Lord Chief Justice Sir Declan Morgan suggested barristers or solicitors struggling to get work would be able to explain cases to those without representation.

In an address marking the start of the new legal year, he also called for more to be done to help organisations such as the Housing Rights Service, the Law Centre and Citizens Advice Bureaus as they provide support to people coming to court in the worst personal circumstances.

The number of personal litigants has increased as they fall outside the scope of legal aid yet find themselves unable to afford the services of a solicitor.

Sir Declan pointed out that many have never been in a court before and may not know where to sit, when to speak, the issues to be considered or how to deal with an opposing party.

"By the time that they come face-to-face with the judge, they may be so overwhelmed that they do not do themselves justice, no matter what the level of patience and understanding shown by the judge," he said.

The Lord Chief Justice recognised it was not his function to create policy, but suggested personal litigants could benefit from access to legal assistants able to explain how to make their case. 

He said the service could be provided by newly qualified lawyers either under-employed or finding it difficult to get work. 

Sir Declan acknowledged there would be at a cost but felt it would be modest in the context of the legal aid budget.

Legal assistants could not compensate for having full legal representation by experienced solicitors and counsel, he accepted.

But he cautioned: "There is a danger that in finding an answer to the problem of limited resources, we examine only the stark choices of having or not having full legal representation and lose focus on the other ways in which we can provide some help to those coming before the courts."

With the theme of his address in Belfast being access to justice, Sir Declan spoke of promoting more partnership and collaborative working.

He also cited his proposal to invite the Bar and the Law Society to participate in training for judges and the legal profession on the conduct of sex offence cases.

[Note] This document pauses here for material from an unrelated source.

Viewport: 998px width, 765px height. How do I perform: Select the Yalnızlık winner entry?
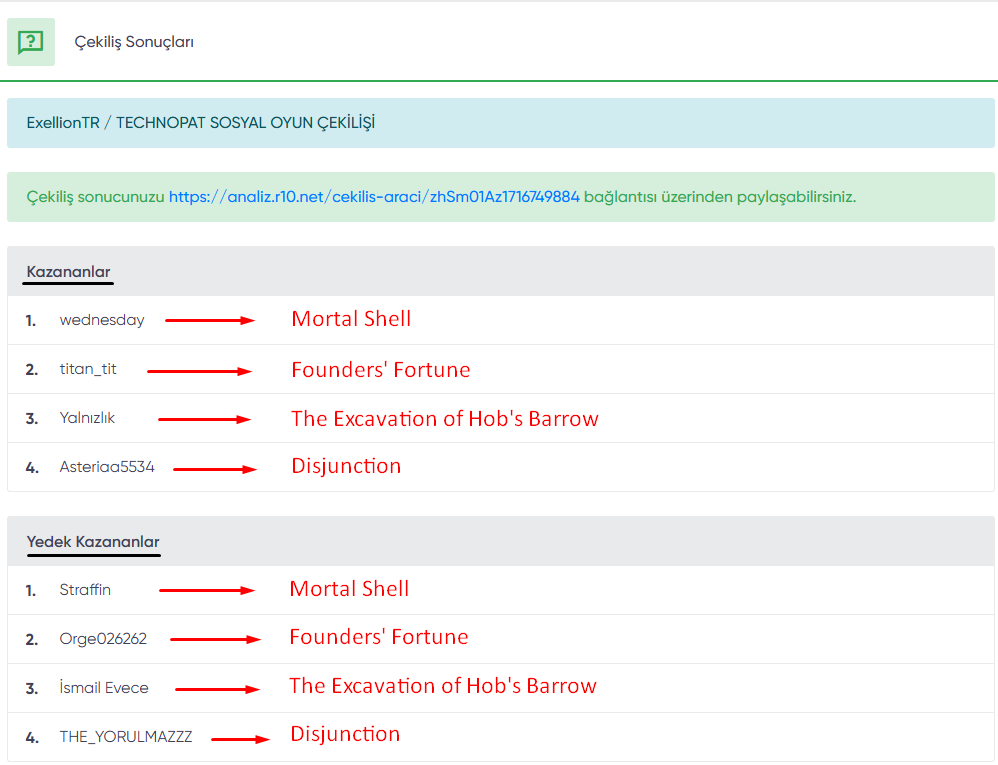[x=87, y=418]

"Within an adversarial system, the defendant must have the right to fully test the prosecution case but the judge must ensure that this is not at the expense of a victim's entitlement to give their best evidence (to the jury)," he added.

"Managing that is ultimately for the judge to control.  But that should not prevent us examining with prosecution and defence lawyers, the guidance on how vulnerable complainants might be helped to give their best evidence and the methods by which the ability of the defendant to effectively challenge that evidence can both be secured.

"This can only be a positive thing for victims and for the administration of justice."